> **TEXTO DE LEITURA**:
=======

MADALENA, CEARÁ GANHA MUSEU LUIZ GONZAGA

Certa feita o apresentador Carneiro Portela, criador do Ceará Caboclo, fez um programa especial em homenagem a Luiz Gonzaga, onde afirmava que a música do Rei do Baião representa a alma do Nordeste e, para enfatizar ainda mais a sua teoria, concluiu do seguinte modo: “ Se, por uma fatalidade, o Nordeste fosse destruído por uma hecatombe, seria possível reconstruir a sua história a partir das canções de Gonzagão e seus parceiros. Está tudo ali  o lavrador, o vaqueiro, o cangaceiro, a parteira, o tropeiro, a fauna, a flora, os costumes, a casa de farinha, o engenho, as festas juninas, os animais domésticos.” É interessante notar que em todas as canções, sem exceção, está presente a marca da cultura e das tradições do povo Nordestino. 

Por esta razão, em 2012  ano do centenário de nascimento de Luiz Gonzaga do Nascimento , o vereador Gilvan Sales, de Madalena-Ceará, fã “gonzagueano” desde a adolescência, implanta naquele município o museu LUIZ GONZAGA E O SERTÃO, onde disponibilizará um vasto e precioso acervo composto de discos de cera e vinil, CD's, livros, revistas, cartazes, recortes de jornal e objetos relacionados com a fulgurante carreira do Rei do Baião. Afora esse material, o museu reunirá também centenas de objetos do Nordeste de outrora, muitos já em desuso, como bolandeiras, objetos de cerâmica, artesanato em couro e madeira, além de apetrechos da agricultura e da pecuária que remetem ao sertão cearense dos séculos XIX e XX. Gilvan adquiriu também aviamentos de casa de farinha e um engenho para fabricação de mel e rapadura.

“Inicialmente eu me interessava apenas pela música e passei a adquirir todos os LP's de Gonzaga, dando preferência aos originais, embora não descartasse os relançamentos. Depois disso passei a comprar discos de cera, LP's de 10 polegadas, CD's e outras mídias contendo a obra do Rei do Baião. Sertanejo que sou, filho, neto e bisneto de fazendeiros da região de Madalena e Quixeramobim, sempre me interessei por esse universo e quando nasceu a idéia de criar o museu, passei a adquirir outros objetos que reforçam essa ligação da música de Gonzaga com o sertão”, conta Gilvan Sales.

=======

> **INSTRUÇÃO A**: Transcreva literalmente as linhas dos registros, desde a linha que contém "Given: Click the 以无人驾驶改变人类出行 headline" até o fim dos registros, incluindo ambas as extremidades.

=======

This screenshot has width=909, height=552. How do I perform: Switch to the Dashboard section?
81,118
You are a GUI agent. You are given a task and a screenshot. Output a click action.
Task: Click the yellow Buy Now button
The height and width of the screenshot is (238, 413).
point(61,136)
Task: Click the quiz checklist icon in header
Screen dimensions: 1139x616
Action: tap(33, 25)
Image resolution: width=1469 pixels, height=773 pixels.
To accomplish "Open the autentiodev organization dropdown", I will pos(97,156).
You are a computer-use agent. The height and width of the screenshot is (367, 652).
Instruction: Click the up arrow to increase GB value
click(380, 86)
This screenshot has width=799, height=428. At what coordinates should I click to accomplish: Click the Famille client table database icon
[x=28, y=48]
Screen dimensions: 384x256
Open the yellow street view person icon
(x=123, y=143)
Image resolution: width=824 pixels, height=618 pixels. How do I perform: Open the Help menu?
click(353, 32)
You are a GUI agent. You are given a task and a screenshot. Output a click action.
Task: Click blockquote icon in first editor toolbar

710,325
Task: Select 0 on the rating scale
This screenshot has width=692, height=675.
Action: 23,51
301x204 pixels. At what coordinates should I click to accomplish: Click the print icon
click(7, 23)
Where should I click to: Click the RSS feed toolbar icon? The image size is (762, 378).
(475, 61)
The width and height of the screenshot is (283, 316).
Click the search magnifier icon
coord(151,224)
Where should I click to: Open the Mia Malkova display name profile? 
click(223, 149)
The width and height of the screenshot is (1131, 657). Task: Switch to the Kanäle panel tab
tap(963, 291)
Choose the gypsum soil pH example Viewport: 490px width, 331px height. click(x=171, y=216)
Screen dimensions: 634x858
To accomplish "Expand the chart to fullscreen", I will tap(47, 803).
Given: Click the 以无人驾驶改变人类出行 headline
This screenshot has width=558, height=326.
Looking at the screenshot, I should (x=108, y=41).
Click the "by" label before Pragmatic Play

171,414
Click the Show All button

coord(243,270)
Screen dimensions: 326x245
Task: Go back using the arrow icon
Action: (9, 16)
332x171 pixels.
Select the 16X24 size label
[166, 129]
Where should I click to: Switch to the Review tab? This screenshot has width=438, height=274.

=======

> **INSTRUÇÃO B**: Indique se cada afirmação abaixo está de acordo com o texto sobre o museu Luiz Gonzaga em Madalena, respondendo sim ou não e citando literalmente as palavras do texto que o comprovam: (i) o acervo do museu incluirá discos de cera e vinil; (ii) Gilvan Sales é filho de comerciantes de Fortaleza; (iii) Gilvan adquiriu um engenho para fabricação de mel e rapadura.

> **RESPOSTA COMPLETA A**:
Given: Click the 以无人驾驶改变人类出行 headline
This screenshot has width=558, height=326.
Looking at the screenshot, I should (x=108, y=41).
Click the "by" label before Pragmatic Play

171,414
Click the Show All button

coord(243,270)
Screen dimensions: 326x245
Task: Go back using the arrow icon
Action: (9, 16)
332x171 pixels.
Select the 16X24 size label
[166, 129]
Where should I click to: Switch to the Review tab? This screenshot has width=438, height=274.

> **RESPOSTA COMPLETA B**:
(i) Sim: "um vasto e precioso acervo composto de discos de cera e vinil".
(ii) Não: "filho, neto e bisneto de fazendeiros da região de Madalena e Quixeramobim".
(iii) Sim: "Gilvan adquiriu também aviamentos de casa de farinha e um engenho para fabricação de mel e rapadura".